Work instruction: No pictures, please: print exactly the lines from the one that contains "Open Benefits of" through the last line of the listing.

Records provided:

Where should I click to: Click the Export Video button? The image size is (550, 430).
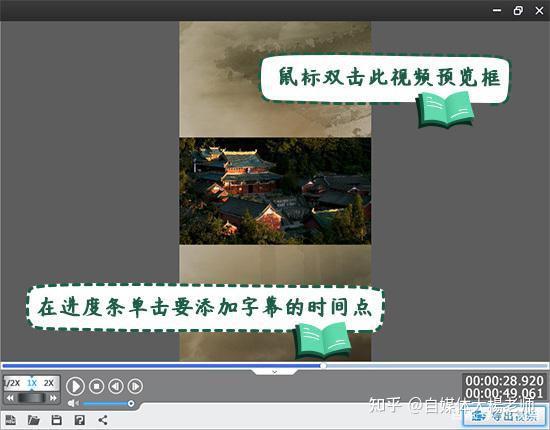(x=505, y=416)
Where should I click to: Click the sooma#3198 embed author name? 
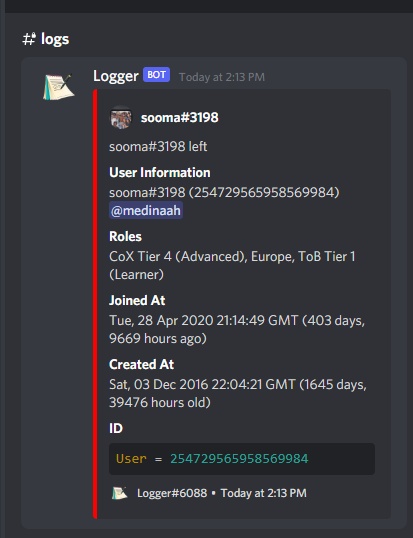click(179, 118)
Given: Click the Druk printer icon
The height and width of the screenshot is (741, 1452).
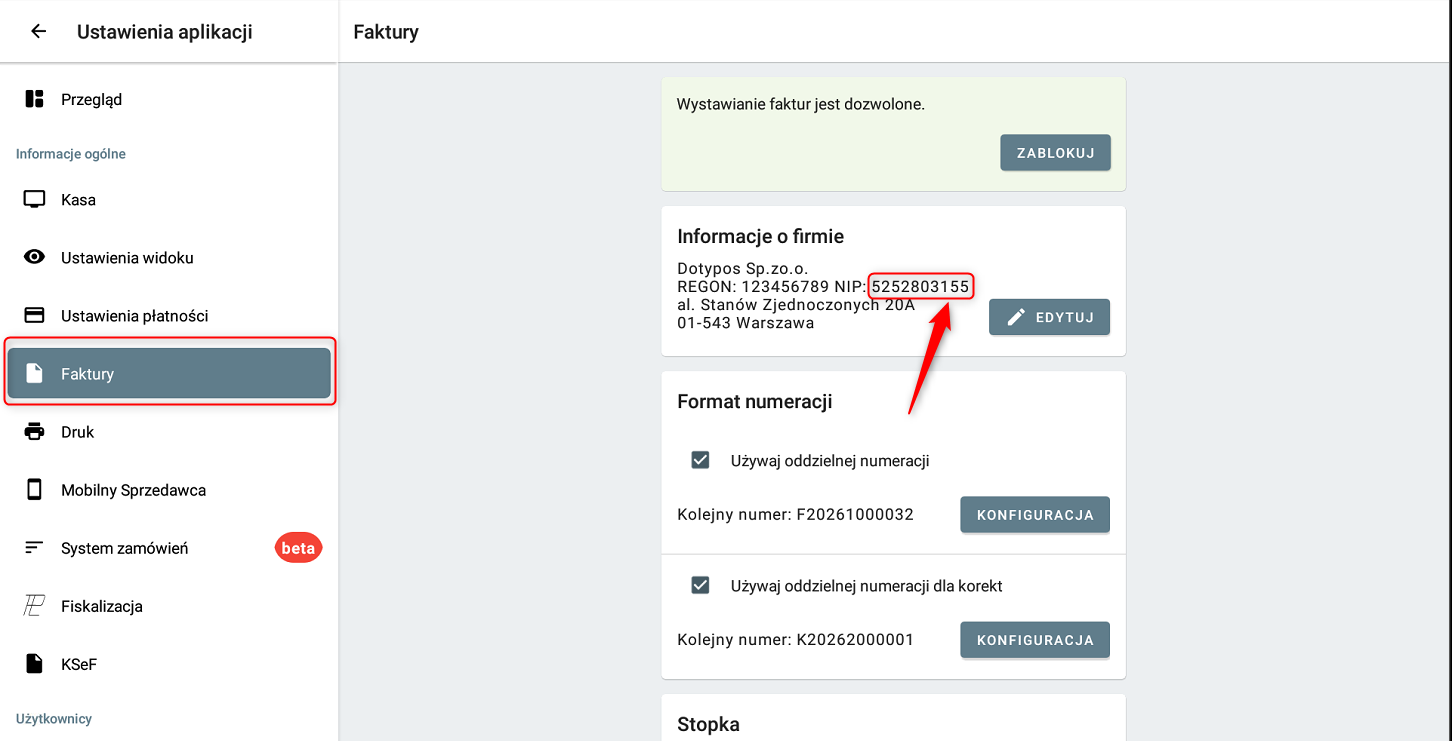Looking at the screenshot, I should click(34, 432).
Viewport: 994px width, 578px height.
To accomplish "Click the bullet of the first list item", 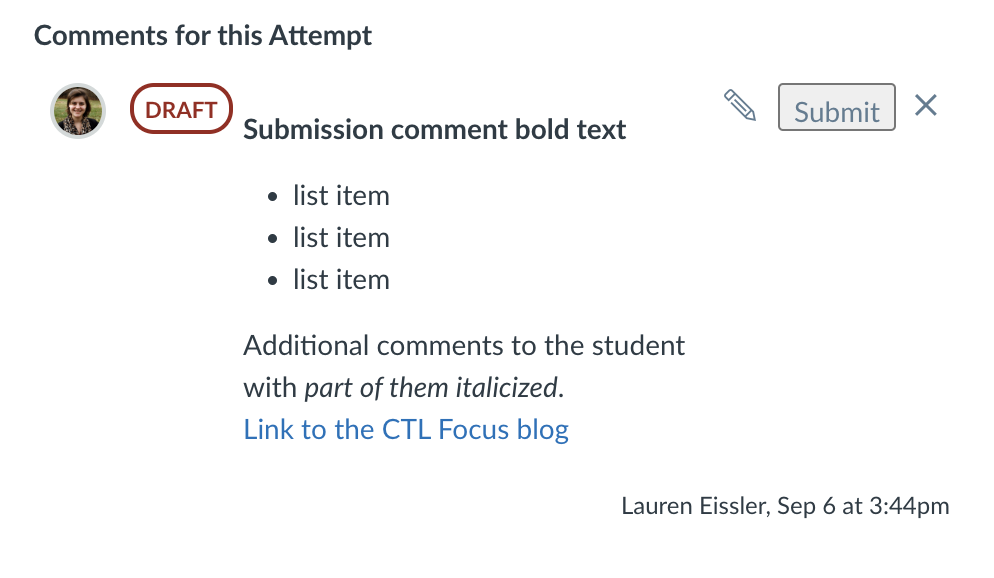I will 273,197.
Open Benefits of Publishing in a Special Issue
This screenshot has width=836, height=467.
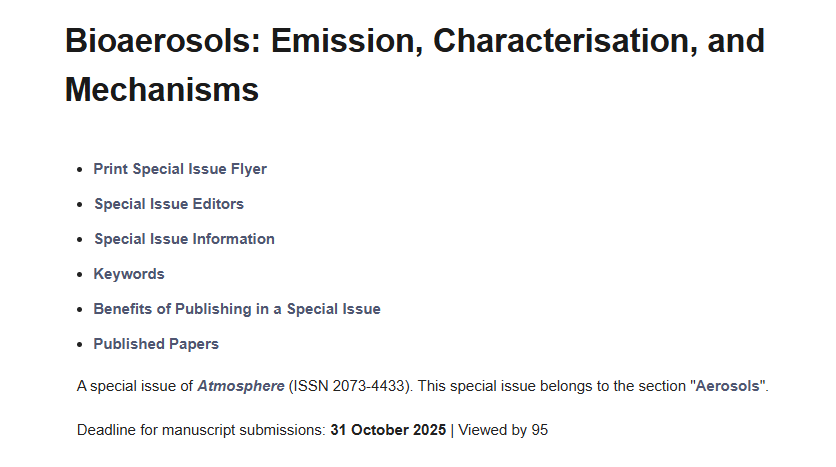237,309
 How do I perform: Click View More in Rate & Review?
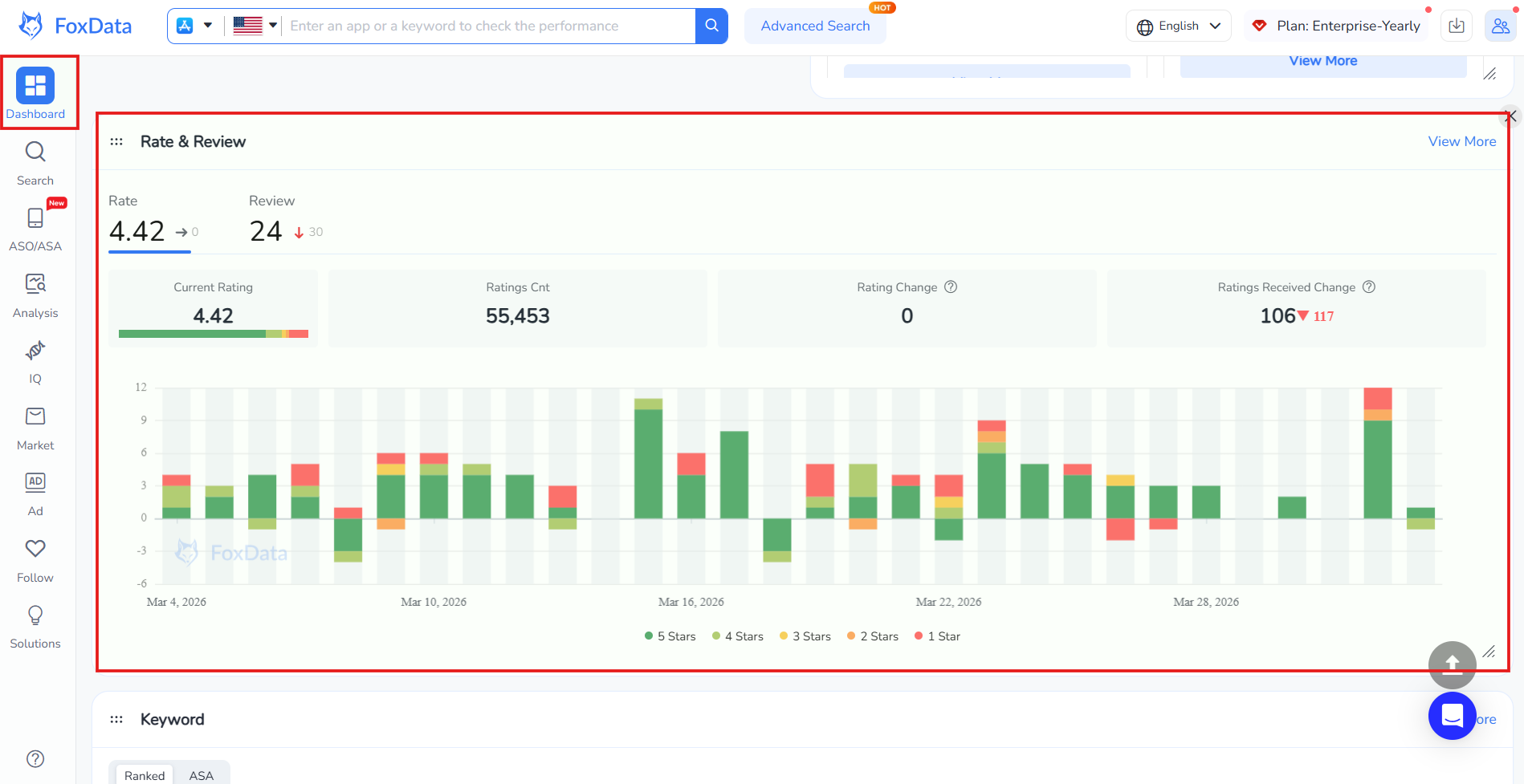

Written response:
Open Benefits of Publishing in a Special Issue
This screenshot has width=836, height=467.
237,309
 How do I perform: Click View More in Rate & Review?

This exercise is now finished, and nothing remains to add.